WAF 2012: Wilkinson Eyre’s Cooled Conservatories crowned world’s best building
Wilkinson Eyre’s Cooled Conservatories at Gardens by the Bay in Singapore has won the coveted world building of the year award
Displaying plants and flowers from Mediterranean and tropical regions, the two enourmous structures are part of a £500 million landscaped park by Grant Associates, Wilkinson Eyre, Atelier One and Atelier Ten.
Called Gardens by the Bay , the 54-hectare tropical gardens scheme – featuring 18 super-trees and two giant cooled conservatories – picked up the high-profile award at the 5th World Architecture Festival in Singapore today (5 October).
The park project was named the world’s best display building on the award’s first day.
Speaking on behalf of the festival’s super-jury Paul Finch, WAF programme director, said: ‘This project was a fine and deserved winner, especially as it was an immensely collaborative effort. It features a series of radical and technical examinations, comprising some truly experimental aspects and lines of enquiry that will be immensely useful to the profession.’
The University of Ferrara meanwhile won the student award for its ‘In the Court of Renaissance Architecture’ proposal.
The world’s future project of the year award - for a scheme yet to be built - went to Aecom’s Musheireb Heart of Doha vision.
Located 0.5 km away from Doha Bay, the masterplan was based on a grid and lattice concept, featuring a series of laneways to create simple and enjoyable routes through the city.
The jury praised the project, saying: ‘it has a highly intelligent set of guidelines for the re-creation of the city.

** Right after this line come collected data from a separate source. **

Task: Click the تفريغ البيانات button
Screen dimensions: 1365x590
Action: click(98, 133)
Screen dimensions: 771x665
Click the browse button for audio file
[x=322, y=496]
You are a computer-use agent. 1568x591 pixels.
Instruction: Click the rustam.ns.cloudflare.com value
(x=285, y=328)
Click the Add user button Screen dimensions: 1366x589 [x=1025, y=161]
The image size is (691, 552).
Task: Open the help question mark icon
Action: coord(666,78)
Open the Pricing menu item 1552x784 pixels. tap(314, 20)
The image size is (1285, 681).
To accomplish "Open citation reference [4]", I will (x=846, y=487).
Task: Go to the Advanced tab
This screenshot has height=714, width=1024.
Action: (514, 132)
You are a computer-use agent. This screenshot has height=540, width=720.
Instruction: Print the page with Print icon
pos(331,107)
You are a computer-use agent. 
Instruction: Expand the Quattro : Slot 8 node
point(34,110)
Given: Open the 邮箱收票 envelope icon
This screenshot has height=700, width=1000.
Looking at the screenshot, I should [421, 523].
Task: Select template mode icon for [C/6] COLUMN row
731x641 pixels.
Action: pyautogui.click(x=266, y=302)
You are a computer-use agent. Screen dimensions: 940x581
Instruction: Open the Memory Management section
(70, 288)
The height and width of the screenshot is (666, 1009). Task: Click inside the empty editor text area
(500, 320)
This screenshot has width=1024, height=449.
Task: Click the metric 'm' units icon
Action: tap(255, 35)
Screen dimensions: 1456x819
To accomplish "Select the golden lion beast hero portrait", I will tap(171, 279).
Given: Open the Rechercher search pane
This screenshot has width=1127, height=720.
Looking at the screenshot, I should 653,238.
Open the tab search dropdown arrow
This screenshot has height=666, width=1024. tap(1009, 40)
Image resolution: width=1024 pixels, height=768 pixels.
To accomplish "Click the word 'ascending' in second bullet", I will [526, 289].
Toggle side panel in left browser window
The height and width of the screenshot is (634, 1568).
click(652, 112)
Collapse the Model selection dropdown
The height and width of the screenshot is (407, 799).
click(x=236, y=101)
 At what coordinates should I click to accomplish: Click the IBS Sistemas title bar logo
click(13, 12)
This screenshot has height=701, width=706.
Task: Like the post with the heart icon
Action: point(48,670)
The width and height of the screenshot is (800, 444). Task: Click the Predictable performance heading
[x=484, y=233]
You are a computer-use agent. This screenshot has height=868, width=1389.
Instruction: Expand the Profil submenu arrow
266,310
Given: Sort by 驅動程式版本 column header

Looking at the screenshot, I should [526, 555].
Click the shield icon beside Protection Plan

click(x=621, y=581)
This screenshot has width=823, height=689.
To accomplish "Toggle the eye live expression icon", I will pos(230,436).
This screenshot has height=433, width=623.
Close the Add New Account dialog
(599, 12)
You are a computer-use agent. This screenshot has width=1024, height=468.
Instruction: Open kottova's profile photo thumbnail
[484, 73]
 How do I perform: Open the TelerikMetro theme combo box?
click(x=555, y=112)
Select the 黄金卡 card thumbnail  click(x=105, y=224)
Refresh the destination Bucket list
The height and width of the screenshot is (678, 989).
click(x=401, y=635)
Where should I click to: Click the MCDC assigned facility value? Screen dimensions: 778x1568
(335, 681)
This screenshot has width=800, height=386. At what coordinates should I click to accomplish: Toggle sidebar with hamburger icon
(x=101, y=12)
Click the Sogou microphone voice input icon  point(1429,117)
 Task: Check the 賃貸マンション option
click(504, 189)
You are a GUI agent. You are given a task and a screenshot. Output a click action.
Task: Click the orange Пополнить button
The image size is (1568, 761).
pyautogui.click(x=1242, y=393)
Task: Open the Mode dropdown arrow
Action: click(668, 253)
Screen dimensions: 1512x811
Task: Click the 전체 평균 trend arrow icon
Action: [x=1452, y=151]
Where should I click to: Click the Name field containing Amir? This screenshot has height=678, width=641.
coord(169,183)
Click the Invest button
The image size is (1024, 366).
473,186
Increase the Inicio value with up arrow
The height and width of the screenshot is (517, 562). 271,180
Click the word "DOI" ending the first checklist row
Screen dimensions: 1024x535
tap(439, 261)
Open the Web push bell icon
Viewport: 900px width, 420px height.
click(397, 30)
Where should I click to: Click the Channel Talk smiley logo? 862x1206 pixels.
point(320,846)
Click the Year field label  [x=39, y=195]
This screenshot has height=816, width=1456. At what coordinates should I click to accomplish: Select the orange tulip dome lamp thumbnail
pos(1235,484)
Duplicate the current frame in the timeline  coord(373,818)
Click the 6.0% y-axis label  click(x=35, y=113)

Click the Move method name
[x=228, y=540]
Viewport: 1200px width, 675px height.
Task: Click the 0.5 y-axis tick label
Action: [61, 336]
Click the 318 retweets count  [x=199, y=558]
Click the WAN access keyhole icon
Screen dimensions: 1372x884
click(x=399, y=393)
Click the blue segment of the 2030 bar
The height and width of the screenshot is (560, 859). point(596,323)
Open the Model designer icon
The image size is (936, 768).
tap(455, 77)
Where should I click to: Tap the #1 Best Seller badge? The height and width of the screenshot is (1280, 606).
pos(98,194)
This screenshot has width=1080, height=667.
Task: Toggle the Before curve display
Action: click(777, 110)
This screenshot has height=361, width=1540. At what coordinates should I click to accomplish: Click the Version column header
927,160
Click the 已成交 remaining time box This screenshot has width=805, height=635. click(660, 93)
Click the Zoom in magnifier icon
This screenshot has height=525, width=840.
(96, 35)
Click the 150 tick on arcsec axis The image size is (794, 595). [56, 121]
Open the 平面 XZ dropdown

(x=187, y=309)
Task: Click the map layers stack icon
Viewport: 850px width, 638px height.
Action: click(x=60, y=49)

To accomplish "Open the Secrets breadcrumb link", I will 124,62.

It understands the implications of culture and substance; we have much respect for the Qatar Masterplan.’
WAF’s top landscape award was given to Atelier Dreiseitl for its Kallang River Bishan park in Singapore.
The redevelopment project transformed a concrete canal into a naturalised river. Featuring a bio-engineered river edges using a variety of plants and bedding materials, the schem created a new public realm which can be used as a floodplain when water levels rise.
The jury commended it, saying: ‘This remarkable project fundamentally transforms the urban landscape of Singapore by reversing the fundamentals of 1960s thinking on drainage canals into an ecological and people-friendly urban sponge.
‘It powerfully embraces the extremes of flooding disasters, while providing a rustic and poetic simplicity with its landscape strategy for the public. Its large scale with subtle local effects also showcases truly sustainable strategies.’